New NIEHS chief wants to forge greater connections with regulators
The woman who took the helm of the US National Institutes of Health’s environmental science agency in January has spent the bulk of her three-decade career researching the health effects of environmental pollutants. Linda Birnbaum, who is the first toxicologist to head NIEHS, hopes her expertise will help inform US policy.
Birnbaum’s return to the National Institute of Environmental Health Sciences (NIEHS) comes after working there for nearly 10 years in the 1980s. In 1989 she headed to the US Environmental Protection Agency (EPA) and spent 16 years as director of their experimental toxicology division, which carries out multidisciplinary research to improve the scientific basis of chemical risk assessment.
She also had a temporary stint as the director of EPA’s human studies division, which conducts research into human health risks associated with environmental pollution.
At NIEHS Birnbaum oversees an annual budget of $730 million (?500 million), which funds multidisciplinary biomedical research programmes and supports more than 1200 research grants. She emphasises that her institute’s purview is science, not politics.
In her new position, Birnbaum aims to have greater contact than her predecessors did with EPA and other regulatory agencies. ’I hope that we can dramatically increase those interactions,’ she says. ’Work funded by NIEHS may help address some of the issues that confront EPA, for example.’
Under the former Bush administration, federal agencies like EPA were accused of allowing the chemical industry to have too much influence over regulatory decision-making. The allegations included inappropriate and disproportionate representation of corporate interests on government science advisory committees. Although Birnbaum shares these concerns, she is quick to point out that one cannot simply discredit industry scientists.
’Full disclosure and balanced panels are what we need, but I don’t think we should ignore people because of who they work for,’ she tells Chemistry World.
Birnbaum’s goal of fostering enhanced coordination between NIEHS and regulatory agencies is interesting in light of her stance on the controversial chemicals like Bisphenol A (BPA). The compound - a common ingredient in plastic baby bottles and food storage containers - has been linked with serious reproductive and developmental problems like breast cancer, and more recently it has been associated with heart disease as well as diabetes.
As director of NIEHS, Birnbaum also heads the US government’s National Toxicology Program (NTP), which is an interagency programme charged with evaluating agents of public health concern. Last year, an NTP panel concluded that there was ’minimal concern’ about the reproductive and developmental effects of BPA. Following the report, NTP’s associate director, John Bucher, said there is ’considerable uncertainty’ about whether the harmful effects of BPA seen in the animal studies are directly applicable to humans.
Birnbaum herself takes a pragmatic approach to BPA safety. ’There is enough information to say that [BPA] levels that have been reported in the American public are similar to levels that have been reported in experimental animals where effects have been seen,’ she tells Chemistry World. ’To me that is important, but we have to be very careful that we don’t jump from proverbial frying pans into proverbial fires.’

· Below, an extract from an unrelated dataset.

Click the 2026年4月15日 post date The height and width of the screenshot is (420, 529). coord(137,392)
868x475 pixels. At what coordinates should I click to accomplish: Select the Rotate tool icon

Beyond BPA, Birnbaum is also an expert on another contentious type of chemical - dioxins. Labelled a ’known human carcinogen’, dioxins have been linked with health problems involving reproduction, sexual development, and the immune system.
The Obama administration is currently being lobbied by a coalition of over 100 environmental health and social justice groups to release EPA’s decades-long study of the toxicity of dioxin, and to withdraw a dioxin reassessment that was ordered in the last days of the Bush administration. Although EPA has been studying dioxins since the 1980s, the agency has issued no safety assessment. In a 16 January letter, the 100 associations request that Obamadirect EPA to cancel the ’unnecessary review’ and make public its unfolding research so that ’protective dioxin policies and standards’ can be pursued.
Birnbaum has authored papers linking dioxin exposure with mortality from both ischemic heart disease and all cardiovascular disease. She has called dioxin ’a very potent growth dysregulator.’
At NIEHS, Birnbaum expects to have to be mired in controversy and claims to be up to the challenge. But, she is also hopeful about the Obama administration and EPA’s new director, chemical engineer Lisa Jackson.
’Many of us are anticipating that the tone of government is going to change,’ Birnbaum states, pointing out that Obama and his team have identified the environment and health as top priorities. ’Many of us hope that the slowdown or blockage of regulations will change,’ she says.
She succeeds David Schwartz, whose leadership of the NIEHS was tarnished by allegations of overspending, mismanagement, and alleged conflicts of interest. He left NIEHS in May 2008 to assume a research position with the National Jewish
Medical and Research Centre in Denver, Colorado, US. The accusations against him, which included disregarding established extramural grant approval policies and procedures, were the subject of congressional investigation.